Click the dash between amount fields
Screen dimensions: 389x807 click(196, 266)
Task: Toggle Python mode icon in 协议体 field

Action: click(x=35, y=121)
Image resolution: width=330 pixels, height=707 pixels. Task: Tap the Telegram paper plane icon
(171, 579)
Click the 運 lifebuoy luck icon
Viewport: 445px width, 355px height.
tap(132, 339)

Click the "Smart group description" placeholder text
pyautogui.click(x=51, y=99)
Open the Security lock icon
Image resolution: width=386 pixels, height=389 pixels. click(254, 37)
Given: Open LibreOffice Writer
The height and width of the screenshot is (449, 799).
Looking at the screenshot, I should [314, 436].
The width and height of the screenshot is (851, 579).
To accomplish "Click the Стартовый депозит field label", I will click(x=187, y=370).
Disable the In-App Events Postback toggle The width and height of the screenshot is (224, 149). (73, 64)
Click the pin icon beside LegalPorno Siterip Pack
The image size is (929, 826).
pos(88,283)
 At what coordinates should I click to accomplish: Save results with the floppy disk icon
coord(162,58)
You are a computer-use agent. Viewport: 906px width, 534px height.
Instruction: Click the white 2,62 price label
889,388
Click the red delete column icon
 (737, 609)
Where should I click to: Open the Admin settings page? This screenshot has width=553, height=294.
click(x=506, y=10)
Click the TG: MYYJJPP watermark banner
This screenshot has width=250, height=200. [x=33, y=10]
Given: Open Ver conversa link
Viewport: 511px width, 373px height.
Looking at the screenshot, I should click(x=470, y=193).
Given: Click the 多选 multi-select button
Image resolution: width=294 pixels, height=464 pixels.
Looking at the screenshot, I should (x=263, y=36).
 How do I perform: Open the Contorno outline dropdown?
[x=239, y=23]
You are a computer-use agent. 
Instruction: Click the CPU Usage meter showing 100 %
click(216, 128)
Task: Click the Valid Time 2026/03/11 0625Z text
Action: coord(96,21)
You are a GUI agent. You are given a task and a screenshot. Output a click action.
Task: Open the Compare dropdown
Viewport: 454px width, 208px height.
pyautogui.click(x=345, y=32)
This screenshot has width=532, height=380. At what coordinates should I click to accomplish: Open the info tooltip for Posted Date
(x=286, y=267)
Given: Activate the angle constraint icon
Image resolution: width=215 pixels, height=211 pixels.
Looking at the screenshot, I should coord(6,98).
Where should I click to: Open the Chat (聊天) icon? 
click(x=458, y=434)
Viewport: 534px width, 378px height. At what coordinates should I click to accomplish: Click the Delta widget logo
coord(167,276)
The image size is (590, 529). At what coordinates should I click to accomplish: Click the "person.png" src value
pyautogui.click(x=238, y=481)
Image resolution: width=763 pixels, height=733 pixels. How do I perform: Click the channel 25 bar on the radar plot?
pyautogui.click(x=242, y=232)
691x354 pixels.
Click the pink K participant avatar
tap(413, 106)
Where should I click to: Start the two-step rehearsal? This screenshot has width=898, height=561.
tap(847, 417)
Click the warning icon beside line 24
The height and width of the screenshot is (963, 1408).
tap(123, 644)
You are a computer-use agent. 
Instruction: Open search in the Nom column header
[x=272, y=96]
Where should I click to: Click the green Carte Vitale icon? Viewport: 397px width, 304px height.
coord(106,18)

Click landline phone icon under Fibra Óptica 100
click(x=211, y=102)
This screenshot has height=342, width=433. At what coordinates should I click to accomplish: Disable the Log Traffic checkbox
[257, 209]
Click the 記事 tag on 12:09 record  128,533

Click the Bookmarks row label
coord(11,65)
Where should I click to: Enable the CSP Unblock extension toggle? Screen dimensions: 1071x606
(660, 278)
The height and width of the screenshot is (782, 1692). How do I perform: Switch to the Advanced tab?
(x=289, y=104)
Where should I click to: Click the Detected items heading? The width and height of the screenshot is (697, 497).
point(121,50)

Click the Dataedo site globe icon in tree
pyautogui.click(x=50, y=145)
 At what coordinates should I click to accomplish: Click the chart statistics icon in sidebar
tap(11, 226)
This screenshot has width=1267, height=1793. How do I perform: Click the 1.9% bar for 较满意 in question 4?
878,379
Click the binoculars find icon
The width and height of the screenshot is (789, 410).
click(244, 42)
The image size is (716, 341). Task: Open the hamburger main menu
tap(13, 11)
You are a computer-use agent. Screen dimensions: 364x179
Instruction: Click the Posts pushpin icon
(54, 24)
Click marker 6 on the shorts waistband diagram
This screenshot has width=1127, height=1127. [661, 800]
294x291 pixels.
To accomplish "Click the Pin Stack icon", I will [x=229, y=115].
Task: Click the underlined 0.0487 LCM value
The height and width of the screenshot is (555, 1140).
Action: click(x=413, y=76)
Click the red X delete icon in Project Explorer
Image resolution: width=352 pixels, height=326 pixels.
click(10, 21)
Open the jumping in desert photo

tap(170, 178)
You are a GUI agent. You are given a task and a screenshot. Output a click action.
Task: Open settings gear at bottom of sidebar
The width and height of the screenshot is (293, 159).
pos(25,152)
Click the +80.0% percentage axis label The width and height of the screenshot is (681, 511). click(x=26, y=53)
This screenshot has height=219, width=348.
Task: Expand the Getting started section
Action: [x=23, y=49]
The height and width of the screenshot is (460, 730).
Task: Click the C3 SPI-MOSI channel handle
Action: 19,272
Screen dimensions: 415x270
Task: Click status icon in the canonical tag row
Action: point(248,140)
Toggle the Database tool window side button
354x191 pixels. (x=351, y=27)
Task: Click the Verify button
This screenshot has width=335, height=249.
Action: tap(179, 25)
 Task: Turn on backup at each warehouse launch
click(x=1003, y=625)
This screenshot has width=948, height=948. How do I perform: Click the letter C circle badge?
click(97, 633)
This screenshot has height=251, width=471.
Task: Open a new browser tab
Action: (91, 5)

----------------

Directions ▸ An exact repeat of the lines from the one containing "This screenshot has width=948, height=948." through the final line above, both included, is the whole answer.

Output of the exercise ▸
This screenshot has width=948, height=948. How do I perform: Click the letter C circle badge?
click(97, 633)
This screenshot has height=251, width=471.
Task: Open a new browser tab
Action: (91, 5)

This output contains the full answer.